Untuk memperluas misi Grab memastikan setiap orang dapat menikmati manfaat dari ekonomi digital bagi semua orang, Grab memperkenalkan program ‘Mendobrak Sunyi’ bekerja sama dengan Gertakin sejak tahun 2019 lalu. Mereka menawarkan kesempatan bagi teman tuli menjadi mitra pengemudi Grab.
Fajar paham soal kemungkinan kesulitan berkomunikasi dengan customer. Jadi dia membuat poster yang berisi informasi bahwa dia tuli dan menempelnya di kepala kursi. Beruntung, hingga sekarang tak pernah ada customer yang tak memahami itu. Selain itu, dalam aplikasi Grab juga ada notifikasi khusus untuk memberitahu penumpang bahwa mitra pengemudi mereka adalah Teman Tuli, dan layanan telepon juga dinonaktifkan.

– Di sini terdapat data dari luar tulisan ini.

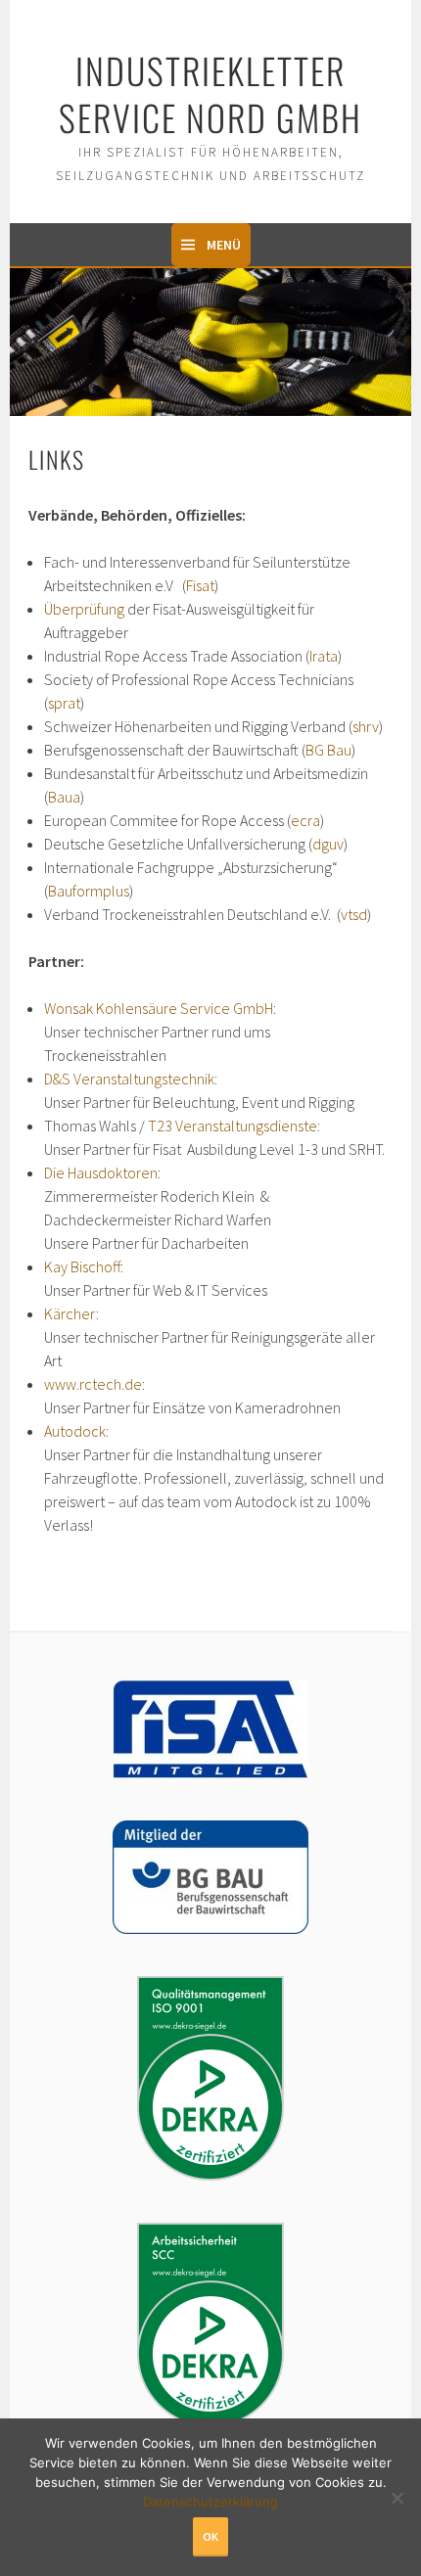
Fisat (200, 585)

Bekerja di Grab tak hanya memberikan penghasilan yang cukup, tapi juga memberikan rasa percaya diri pada Fajar. “Sebelum kerja di Grab, saya kadang merasa kurang percaya diri. Kalau bertemu orang, juga khawatir salah ngomong, takut salah paham. Tapi setelah masuk Grab saya jadi berpikir: tidak apa-apa, saya harus berani berkomunikasi.”
Fajar adalah satu dari ratusan mitra pengemudi Grab Tuli yang terbantu oleh layanan ini.
Pada 2018, melalui layanan GrabBike dan GrabCar, Grab berkontribusi triliunan rupiah terhadap penciptaan lapangan kerja di Bandung, tempat kerja Fajar. Sebelum bergabung dengan Grab, lebih dari seperempat mitra pengemudi tidak punya sumber penghasilan sama sekali.
Apa yang dilakukan oleh Fajar, Rosdiana, juga Cak Toni adalah sebuah kisah pantang menyerah dari orang-orang yang mengalami masa sulit dalam hidup. Semangat #TerusUsaha dari Grab senantiasa mereka pegang agar tetap produktif, memiliki penghidupan yang lebih baik, serta memberikan banyak manfaat bagi keluarga dan komunitas di sekitar mereka.